__Activity__. Go through the entries below. Copy out every line that contains "computer".

----------

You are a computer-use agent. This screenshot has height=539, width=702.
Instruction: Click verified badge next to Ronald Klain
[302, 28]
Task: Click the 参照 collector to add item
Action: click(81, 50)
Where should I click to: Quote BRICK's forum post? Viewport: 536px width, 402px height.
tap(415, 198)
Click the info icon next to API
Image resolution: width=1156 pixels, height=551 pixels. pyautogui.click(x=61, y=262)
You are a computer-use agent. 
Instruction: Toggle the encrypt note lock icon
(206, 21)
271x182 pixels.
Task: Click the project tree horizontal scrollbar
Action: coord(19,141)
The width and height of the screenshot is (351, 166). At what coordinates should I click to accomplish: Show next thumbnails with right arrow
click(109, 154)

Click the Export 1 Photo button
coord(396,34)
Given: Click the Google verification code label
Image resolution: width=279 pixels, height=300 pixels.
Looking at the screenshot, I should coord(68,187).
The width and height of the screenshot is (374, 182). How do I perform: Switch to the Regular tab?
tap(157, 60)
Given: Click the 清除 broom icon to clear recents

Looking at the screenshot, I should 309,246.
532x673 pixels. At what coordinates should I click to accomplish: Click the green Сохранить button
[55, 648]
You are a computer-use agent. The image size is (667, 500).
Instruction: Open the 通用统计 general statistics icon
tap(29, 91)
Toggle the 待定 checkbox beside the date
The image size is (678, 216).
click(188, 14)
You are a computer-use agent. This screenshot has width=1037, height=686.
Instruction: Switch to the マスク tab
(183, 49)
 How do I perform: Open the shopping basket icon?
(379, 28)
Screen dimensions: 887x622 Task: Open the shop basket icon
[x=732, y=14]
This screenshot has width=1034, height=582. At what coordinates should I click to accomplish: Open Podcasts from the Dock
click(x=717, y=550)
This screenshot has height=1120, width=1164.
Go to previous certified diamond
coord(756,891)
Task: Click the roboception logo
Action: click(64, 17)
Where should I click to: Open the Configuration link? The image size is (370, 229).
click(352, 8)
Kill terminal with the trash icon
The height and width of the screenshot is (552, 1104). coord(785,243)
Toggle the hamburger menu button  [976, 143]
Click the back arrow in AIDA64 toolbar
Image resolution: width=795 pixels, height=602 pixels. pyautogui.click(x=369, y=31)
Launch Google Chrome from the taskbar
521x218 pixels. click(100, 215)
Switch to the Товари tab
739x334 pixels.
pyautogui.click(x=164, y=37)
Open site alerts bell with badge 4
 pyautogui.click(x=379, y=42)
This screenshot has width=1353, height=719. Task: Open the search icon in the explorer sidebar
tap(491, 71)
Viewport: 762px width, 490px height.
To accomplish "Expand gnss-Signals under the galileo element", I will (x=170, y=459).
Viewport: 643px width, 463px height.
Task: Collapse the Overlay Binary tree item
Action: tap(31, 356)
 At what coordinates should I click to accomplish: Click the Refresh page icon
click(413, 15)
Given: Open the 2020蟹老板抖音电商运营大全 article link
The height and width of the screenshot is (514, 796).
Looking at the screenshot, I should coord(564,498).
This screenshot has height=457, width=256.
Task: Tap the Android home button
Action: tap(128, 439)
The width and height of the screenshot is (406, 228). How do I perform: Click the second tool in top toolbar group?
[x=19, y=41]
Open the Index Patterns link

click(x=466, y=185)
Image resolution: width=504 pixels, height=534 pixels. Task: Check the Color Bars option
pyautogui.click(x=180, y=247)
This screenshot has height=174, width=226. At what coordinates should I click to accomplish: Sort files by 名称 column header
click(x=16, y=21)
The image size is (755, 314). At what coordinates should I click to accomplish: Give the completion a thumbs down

----------

__Output for this task__.
You are a computer-use agent. This screenshot has height=539, width=702.
You are a computer-use agent. 
You are a computer-use agent. The image size is (667, 500).
You are a computer-use agent. This screenshot has width=1037, height=686.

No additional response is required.